First off, if I have anymore computer problems I am going to flip out and throw this thing out the window.  I was getting some sort of script errors and I don’t know what the heck was going on, so I was pretty much computer-less yesterday.  Anyway on a better note, I have my cup of coffee next to me, making Amanda some chocolate chip pancakes as I speak.  Today is going to be a long day, but what day isn’t anymore.  Long day at the office, long night of football, then the gym, then dinner, then work at home and maybe watch some football if I’m lucky.  I wanted to do this post yesterday, but obviously I couldn’t so here I go.  The JDRF vs ADA, what are your thoughts?  Here are mine (if you care)
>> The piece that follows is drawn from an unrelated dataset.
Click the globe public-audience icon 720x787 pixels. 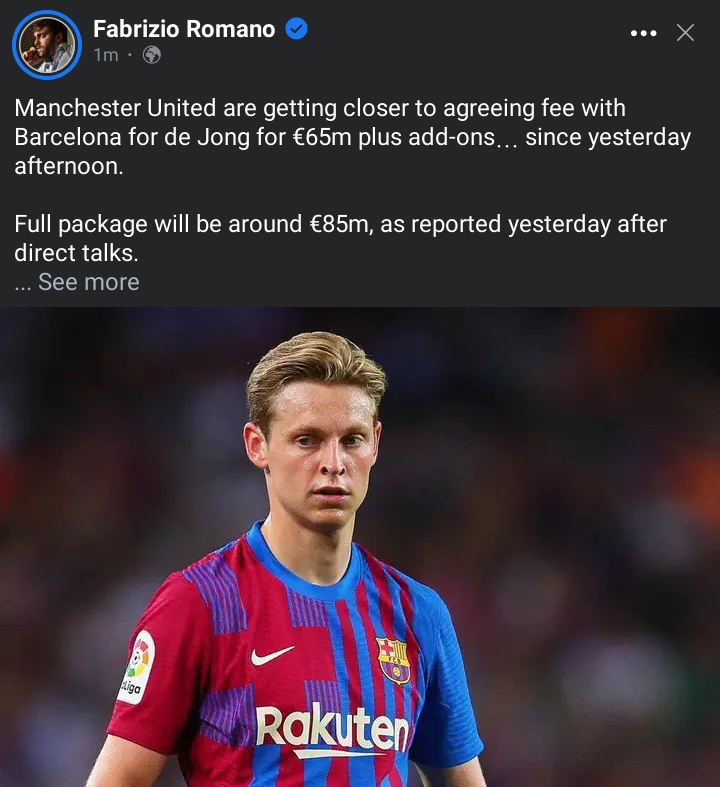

I mentioned briefly the other day about how most people have their favorite charity or think that theirs is the best so they want the money for theirs because that cause is more important to them.  In my mind there are two large diabetes non-profits, obviously I am talking about the ADA and JDRF.  Everybody may have their own opinions on these 2 organizations, but overall they are good.  If I were able to only donate to one of them and not both, which I do at this time, this is how I break it down.

I see the ADA and JDRF having two different approaches.  ADA being about advocacy and JDRF being bout research.  So there are two different train of thoughts for me here.  I believe that the ADA is doing a decent job with advocacy in Washington.  Could they be doing better, of course!  So when I donate a dollar to them, I am donating a dollar thinking, “Ok, they aren’t going to help me find a cure, so they are going to help me live a better life with demanding certain rights and insurance priveledges for me”  It is almost as if it is accepted to not find a cure and just deal with the fact that you have diabetes, so let them fight for you and be your voice in Washington.

According to the American Diabetes Association, 24% of funds go to research and 23% goes towards advocacy, however, 21% goes to “fundraising.”  What exactly does that mean?  That $0.21 of my $1.00 goes towards creating a new fundraiser to gain another $1.00 from me?  So I have now donated $2.00 and only $0.48 cents has gone to research and $0.46 to advocacy, but meanwhile $0.42 cents goes to fundraising.  I am not arguing with where the money is being spent because like I said, I still donate to the ADA because I think the things they do are excellent, especially the amount of money they spend on information because the more information the better.  This is just the way my mind thinks of describing the two.

Next up, we have JDRF.  JDRF is my non-profit of choice.  If I had to choose any organization to give money to, it would be them.  The way that I view them is that they are here for one thing and only thing only, to find us a cure and get rid of this nasty thing we all live with.  They obviously dabble in advocacy as well, but their #1 goal is research and a cure, and so is mine.  I want to find something so any chances that my first, second born child will have diabetes will be eliminated.  According to JDRF, approximately 85% of every dollar spent is used towards research.  I’m all about doing it for the kids.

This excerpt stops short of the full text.